While he’s in the Saints Hall of Fame, Manning had 48 more interceptions than touchdowns during his career. Plus, the Saints had exactly zero winning seasons during his time in New Orleans, so the elder Manning wasn’t a winning quarterback either.

3. Herschel Walker

Despite being a national champion and Heisman winner in college, as a pro, Herschel Walker is one of the most overrated players in NFL history. In more than a decade in the league, Walker only went to the Pro Bowl twice while averaging a modest 4.2 yards per carry.

His trade from the Cowboys to the Vikings in 1989 is remembered as one of the worst trades in NFL history, at least from Minnesota’s perspective. As far as the Cowboys are concerned, trading Walker is one of the best things they’ve ever done. Believe it or not, Walker had just two 1,000-yard seasons in the NFL, so he is far from one of the best running backs in league history.

2. Paul Hornung

Paul Hornung might be one of the most overrated football players of all time in both college and the NFL. He won the Heisman in college despite playing on a losing team in a year in which Jim Brown more than deserved to become the first African-American player to win the award.

In the NFL, he’s credited with leading the NFL in scoring in three straight years, although he was both a running back and a kicker. While he helped Green Bay win four NFL championships and the first Super Bowl, he didn’t even play in Super Bowl I. His versatility helped to inflate some of his numbers and make him appear more valuable than he was, making Hornung one of the most overrated NFL players of all time.

1. Joe Namath

One game is all it took for Joe Namath to be remembered for generations to come. He guaranteed the Jets would win Super Bowl III despite being 19.5-point underdogs, and they did just that.

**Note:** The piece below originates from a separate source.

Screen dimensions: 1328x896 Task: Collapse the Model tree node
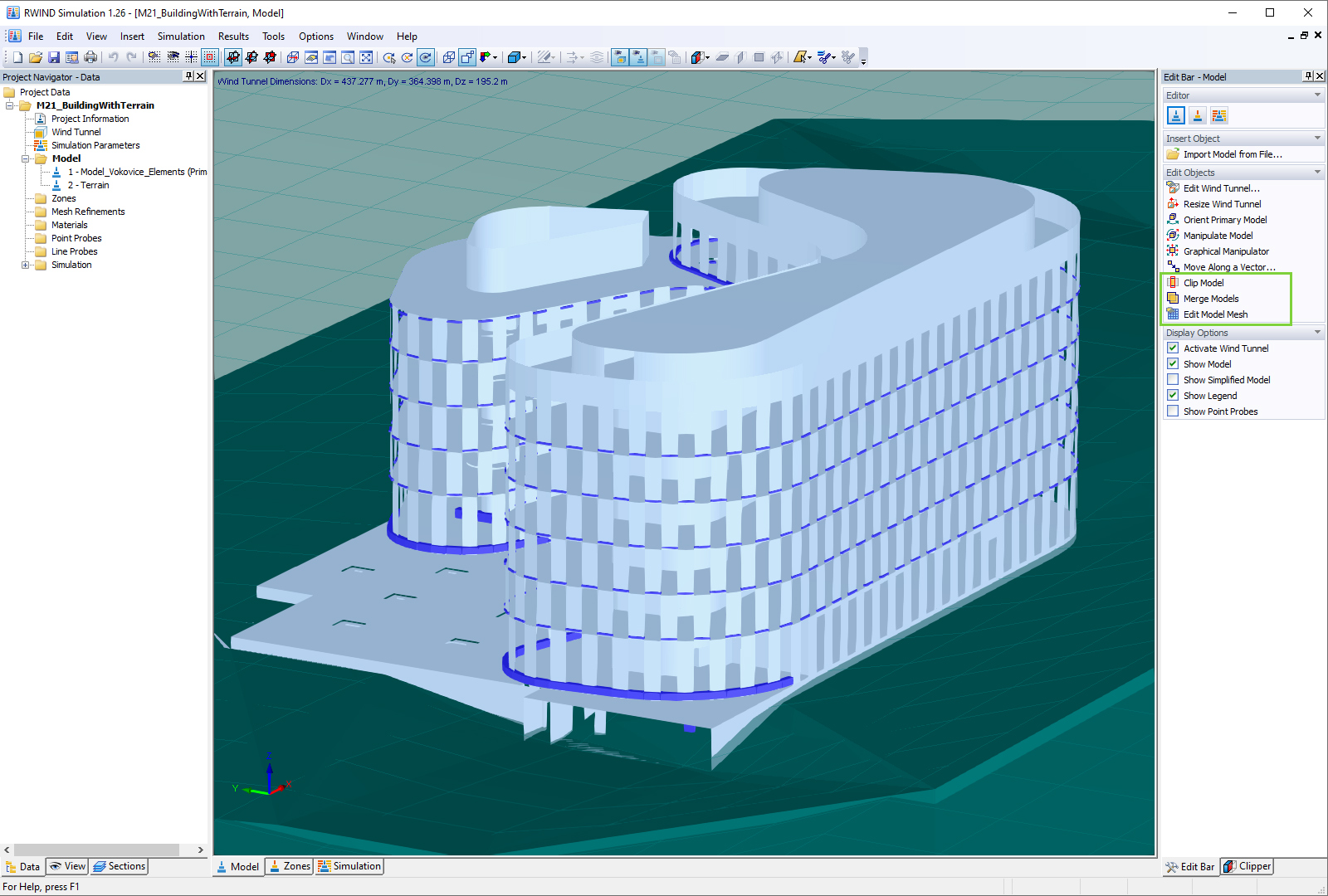tap(26, 158)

But while he won MVP honors in the Super Bowl, Namath didn’t have a touchdown pass with the Jets’ defense being the true catalyst, holding the Colts to just seven points. For the most part, the rest of Namath’s career wasn’t as good as one might think considering how highly regarded he still is, especially among Jets fans.

While he won AFL MVP in back-to-back seasons and had a few good years after the merger, Namath also completed just 50.1% of his passes during his career with 220 interceptions compared to just 173 touchdown passes. Those aren’t exactly the numbers of a legendary figure.